EX-99.F.1 4 c78165exv99wfw1.htm EX-F-1 OPINION OF COUNSEL FOR THE APPLICANT exv99wfw1
 

Exhibit F-1

July 15, 2003

Securities and Exchange Commission
450 Fifth Street, N.W.
Washington, D.C. 20549

     
Re:   Xcel Energy Inc.
Application/Declaration on Form U-1 (File No. 70-[  ])

Dear Sirs:

     I refer to the Form U-1 Application/Declaration in the above-referenced proceeding (the “Application”) under the Public Utility Holding Company Act of 1935, as amended (the “Act”), filed with the Securities and Exchange Commission (the “Commission”) by Xcel Energy Inc. (“Xcel Energy”), a Minnesota corporation. Capitalized terms used in this letter without definition have the meanings ascribed to such terms in the Application.

     In the Application, Xcel Energy is seeking authorization under the Act to acquire, directly or indirectly through one or more subsidiary companies, a membership interest in PowerTree Carbon Company, LLC (“PowerTree”), a Delaware limited liability company, and, to the extent such approval is necessary, to transfer all or a portion of such membership interest to any associate company.

     I have acted as counsel for Xcel Energy in connection with the Application and, as such counsel, I am familiar with the corporate proceedings taken by Xcel Energy in connection with the proposed transaction, as described in the Application.

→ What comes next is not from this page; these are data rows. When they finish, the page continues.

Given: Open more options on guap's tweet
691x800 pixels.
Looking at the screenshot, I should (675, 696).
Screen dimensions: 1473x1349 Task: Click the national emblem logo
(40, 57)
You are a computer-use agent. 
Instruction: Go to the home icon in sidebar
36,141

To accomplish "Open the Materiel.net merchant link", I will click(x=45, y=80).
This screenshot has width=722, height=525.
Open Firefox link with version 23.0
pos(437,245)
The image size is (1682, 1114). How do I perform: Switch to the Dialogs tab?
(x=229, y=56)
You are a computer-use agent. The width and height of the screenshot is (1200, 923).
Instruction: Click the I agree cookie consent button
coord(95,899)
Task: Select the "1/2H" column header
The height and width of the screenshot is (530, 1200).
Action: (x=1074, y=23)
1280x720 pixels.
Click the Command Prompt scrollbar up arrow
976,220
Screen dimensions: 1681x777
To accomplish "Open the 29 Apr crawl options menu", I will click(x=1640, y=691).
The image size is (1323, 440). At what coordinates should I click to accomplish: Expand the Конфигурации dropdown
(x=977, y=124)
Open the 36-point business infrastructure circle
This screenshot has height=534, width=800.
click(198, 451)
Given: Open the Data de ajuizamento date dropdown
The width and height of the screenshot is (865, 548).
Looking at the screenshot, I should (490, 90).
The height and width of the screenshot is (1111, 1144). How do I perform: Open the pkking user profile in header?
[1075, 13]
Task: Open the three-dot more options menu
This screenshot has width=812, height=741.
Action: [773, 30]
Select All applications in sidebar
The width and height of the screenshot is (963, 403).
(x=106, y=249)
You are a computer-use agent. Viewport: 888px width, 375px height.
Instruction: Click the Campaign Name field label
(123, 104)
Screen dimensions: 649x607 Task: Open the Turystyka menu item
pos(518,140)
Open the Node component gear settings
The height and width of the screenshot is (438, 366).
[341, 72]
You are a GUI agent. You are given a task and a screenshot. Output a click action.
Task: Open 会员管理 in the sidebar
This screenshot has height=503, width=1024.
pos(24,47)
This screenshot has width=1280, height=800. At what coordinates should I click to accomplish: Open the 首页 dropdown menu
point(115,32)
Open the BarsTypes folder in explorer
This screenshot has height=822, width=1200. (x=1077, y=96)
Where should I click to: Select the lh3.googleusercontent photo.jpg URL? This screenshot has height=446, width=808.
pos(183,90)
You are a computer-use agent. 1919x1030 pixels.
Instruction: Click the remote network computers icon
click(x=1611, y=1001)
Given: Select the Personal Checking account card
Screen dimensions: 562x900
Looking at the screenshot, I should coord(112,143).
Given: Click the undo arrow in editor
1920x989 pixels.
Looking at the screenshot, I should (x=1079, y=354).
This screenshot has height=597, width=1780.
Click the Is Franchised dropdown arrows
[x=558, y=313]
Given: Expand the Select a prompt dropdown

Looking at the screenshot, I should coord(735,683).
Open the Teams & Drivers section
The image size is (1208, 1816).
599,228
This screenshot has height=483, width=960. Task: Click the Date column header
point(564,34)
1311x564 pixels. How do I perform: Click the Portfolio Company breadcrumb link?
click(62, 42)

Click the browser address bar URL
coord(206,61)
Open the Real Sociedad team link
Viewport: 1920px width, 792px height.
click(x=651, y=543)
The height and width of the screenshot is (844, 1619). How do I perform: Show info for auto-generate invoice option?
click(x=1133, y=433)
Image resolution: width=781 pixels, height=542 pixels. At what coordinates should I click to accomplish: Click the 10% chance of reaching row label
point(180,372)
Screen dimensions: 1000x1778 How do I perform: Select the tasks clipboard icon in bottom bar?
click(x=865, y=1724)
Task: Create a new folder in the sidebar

I have examined originals, or copies certified to my satisfaction, of such corporate records of Xcel Energy, certificates of public officials, certificates of officers and representatives of Xcel Energy, and other documents as I have deemed it necessary to examine as a basis for the opinions hereinafter expressed. In such examination, I have assumed the genuineness of all signatures and the authenticity of all documents submitted to me as originals and the conformity with the originals of all documents submitted to me as copies. As to various questions of fact material to such opinions, I have, when relevant facts were not independently established, relied upon certificates of officers of Xcel Energy and other appropriate persons and statements contained in the Application and the exhibits thereto.

 


 

Securities and Exchange Commission
July 15, 2003
Page 2

     I am of the opinion that, upon the issuance of your order or orders in this proceeding granting or permitting the Application to become effective with respect to the proposed transaction, and in the event that the proposed transaction is consummated in accordance with said Application and your order or orders in respect thereto:

  (a)   all state laws applicable to the proposed transaction will have been complied with;
 
 
  (b)   (i) PowerTree is validly organized and duly existing under the laws of Delaware, and (ii) Xcel Energy (or its designated subsidiary or subsidiaries that will become a member of PowerTree) will be entitled to all of the rights and privileges of a member of PowerTree as set forth in PowerTree’s Operating Agreement;
 
  (c)   Xcel Energy (or its designated subsidiary or subsidiaries that will become a member of PowerTree) will legally acquire the membership interest in PowerTree; and
 
  (d)   the consummation of the proposed transaction will not violate the legal rights of the holders of any securities issued by Xcel Energy or any associate company thereof.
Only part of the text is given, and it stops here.